Short problem
Rewrite the material from the line containing "Task: Open the user profile avatar" through the end, replacing "checkbox" with "check box" and leaving everything else unchanged. Omit the pictures from your answer.
## Begin Material supplied
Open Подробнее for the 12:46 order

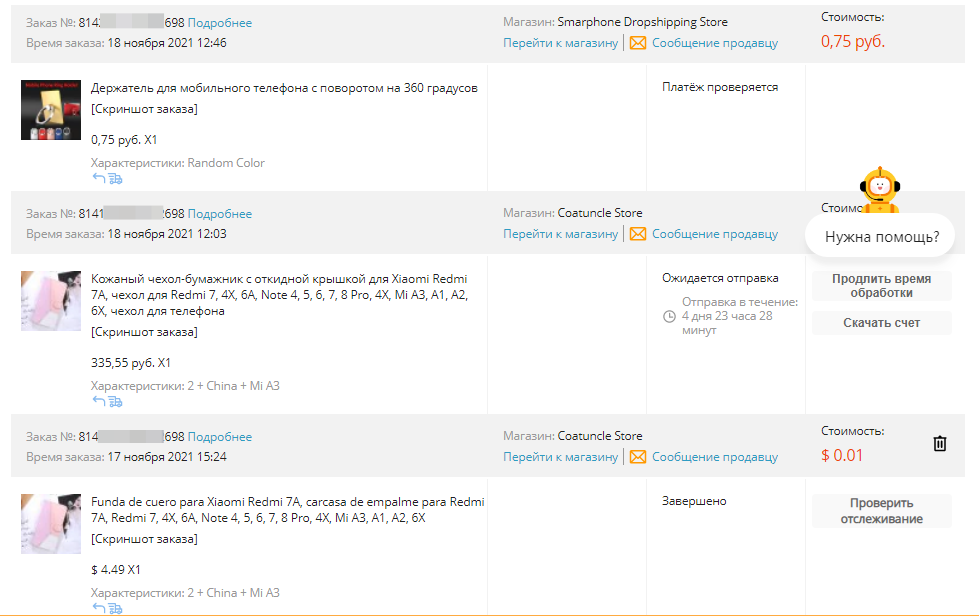[x=220, y=23]
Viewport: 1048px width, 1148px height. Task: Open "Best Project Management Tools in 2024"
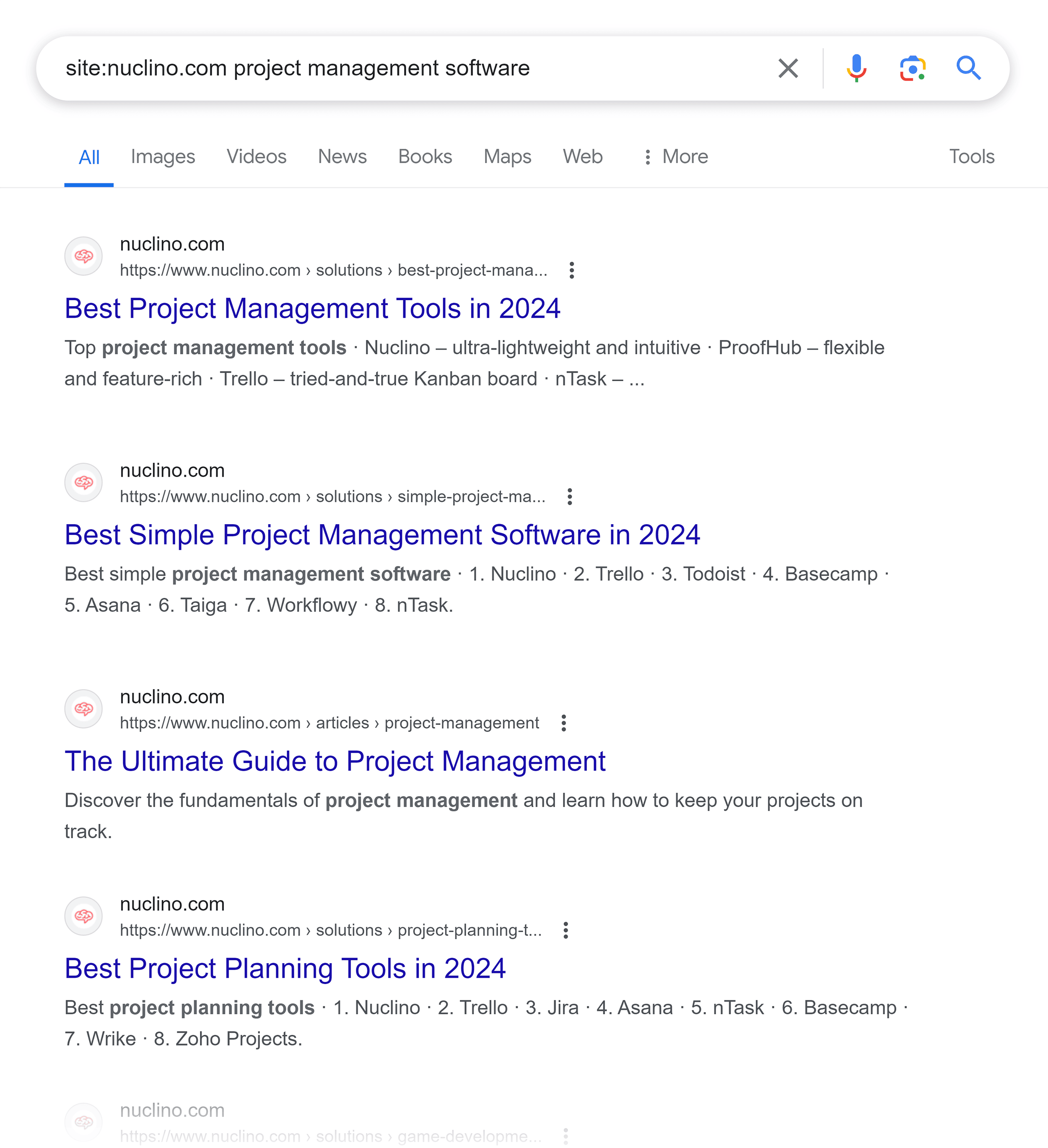click(313, 309)
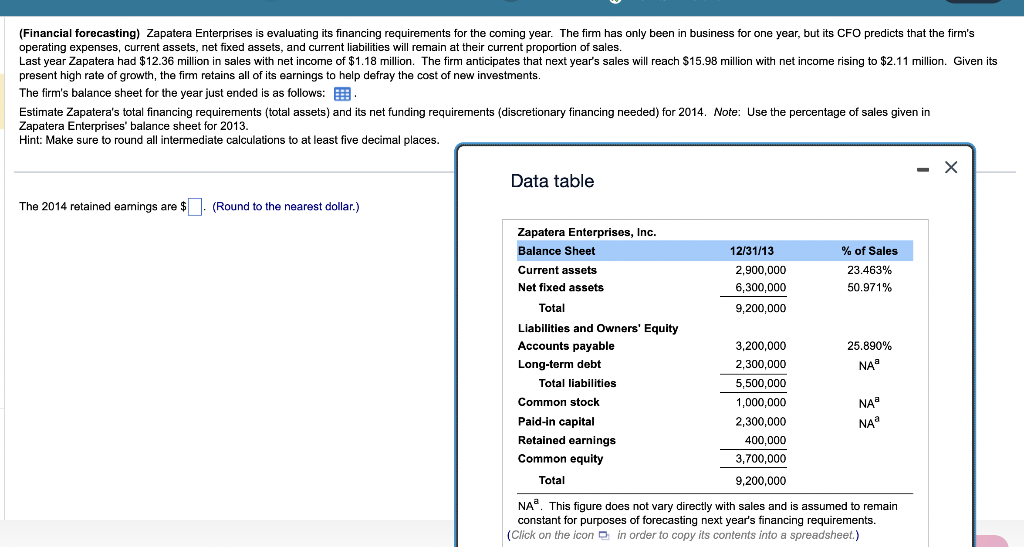Click the "Zapatera Enterprises, Inc." table title
Screen dimensions: 1024x547
click(586, 232)
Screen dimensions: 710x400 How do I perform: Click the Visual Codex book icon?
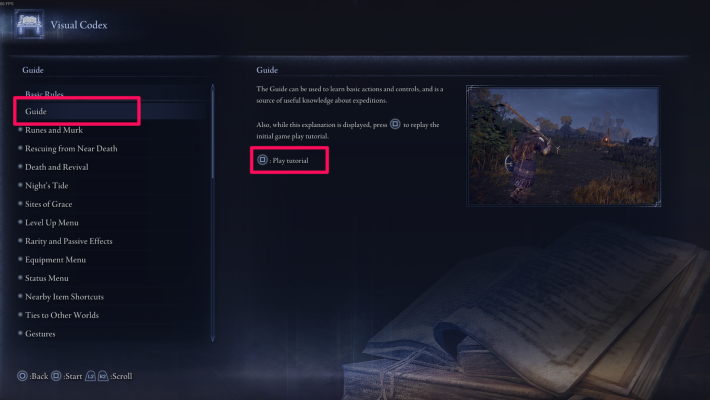tap(30, 24)
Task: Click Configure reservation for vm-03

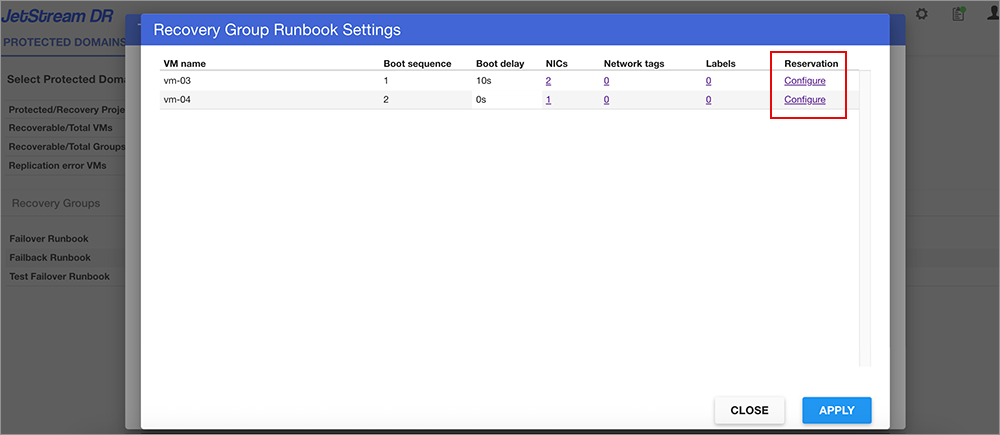Action: (x=804, y=81)
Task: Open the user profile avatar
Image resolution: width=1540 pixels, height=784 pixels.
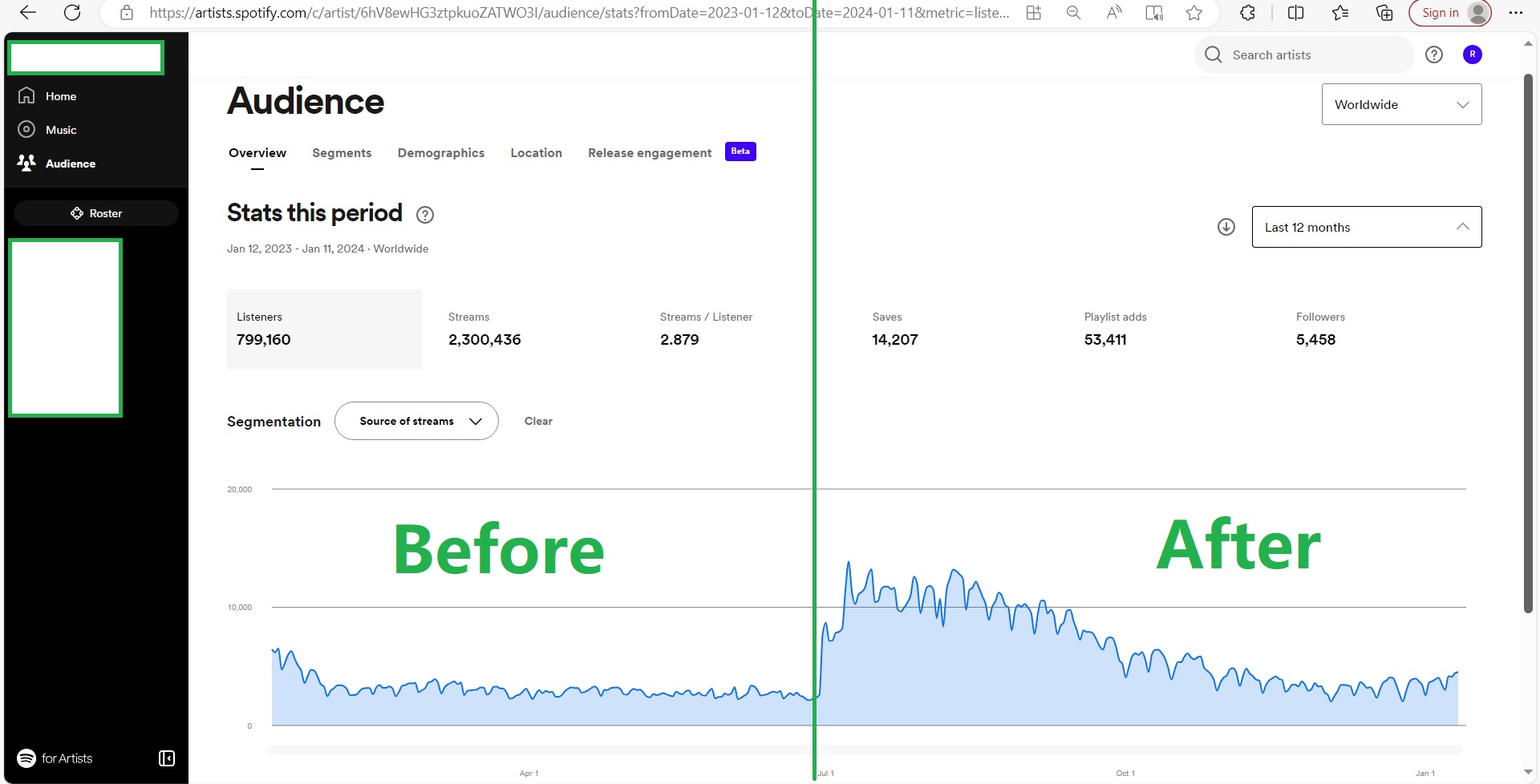Action: 1472,55
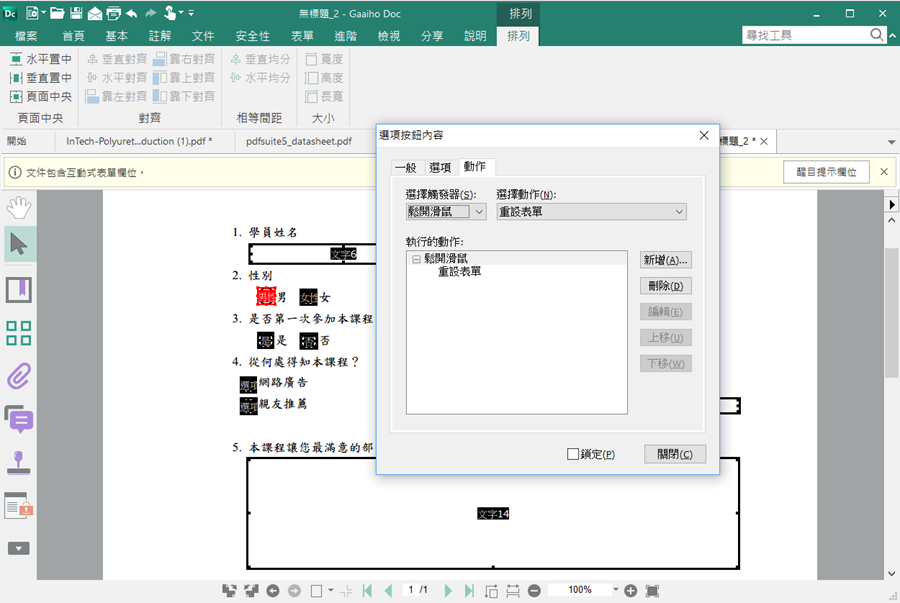This screenshot has height=603, width=900.
Task: Open the page thumbnails panel icon
Action: [18, 333]
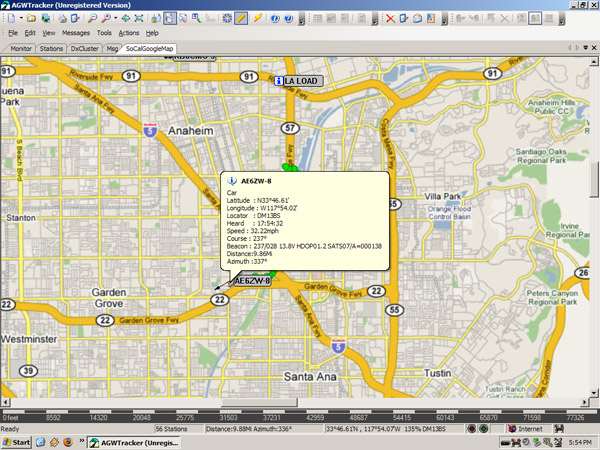Click the yellow lightning bolt toolbar icon

(x=258, y=18)
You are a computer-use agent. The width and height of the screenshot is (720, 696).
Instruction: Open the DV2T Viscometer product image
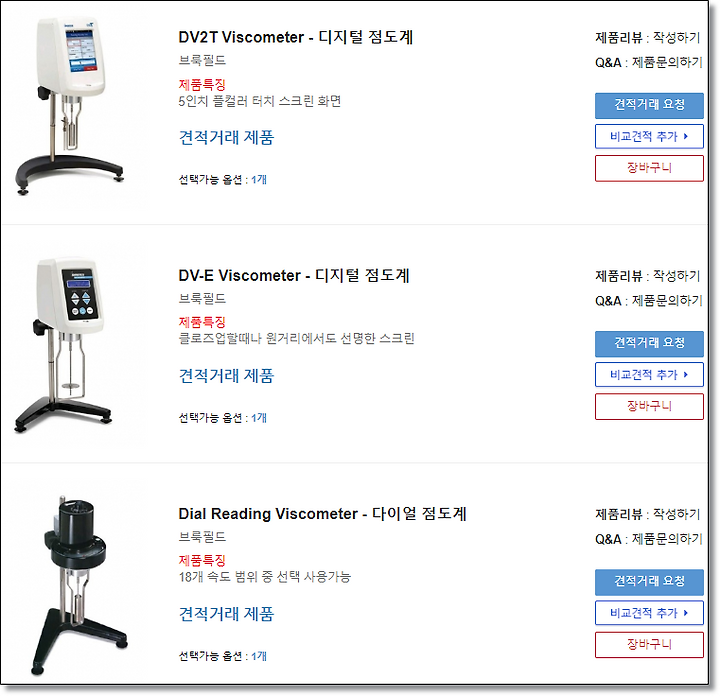70,107
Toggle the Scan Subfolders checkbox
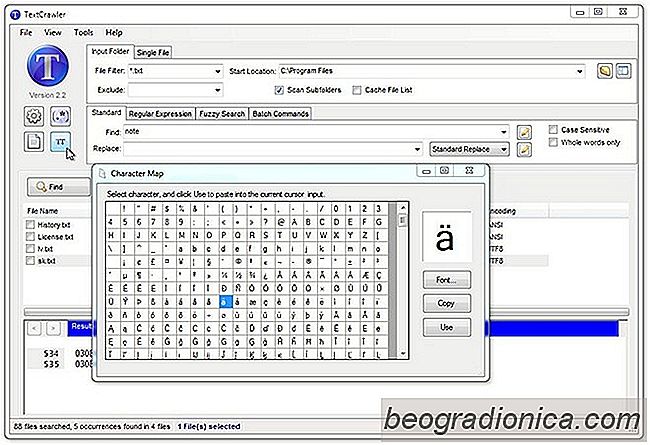650x445 pixels. (x=280, y=89)
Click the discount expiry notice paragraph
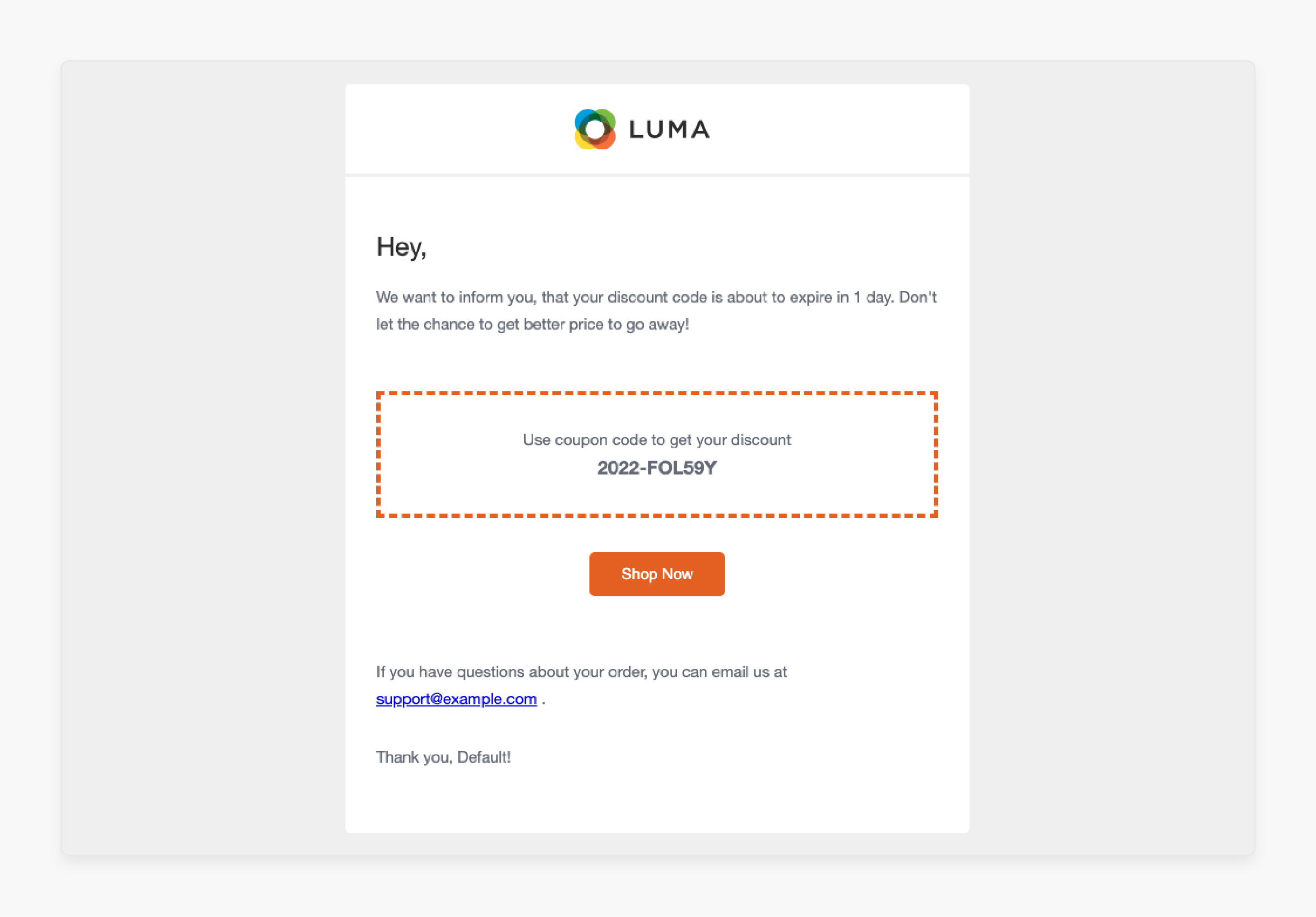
## End Material supplied
Task response
Task: Open the user profile avatar
Image resolution: width=1540 pixels, height=784 pixels.
Action: 1472,55
This screenshot has height=603, width=900.
Task: Open the page thumbnails panel icon
Action: [18, 333]
Click the yellow lightning bolt toolbar icon

(x=258, y=18)
You are a computer-use agent. The width and height of the screenshot is (720, 696).
Instruction: Open the DV2T Viscometer product image
70,107
Toggle the Scan Subfolders check box
650x445 pixels. (x=280, y=89)
Click the discount expiry notice paragraph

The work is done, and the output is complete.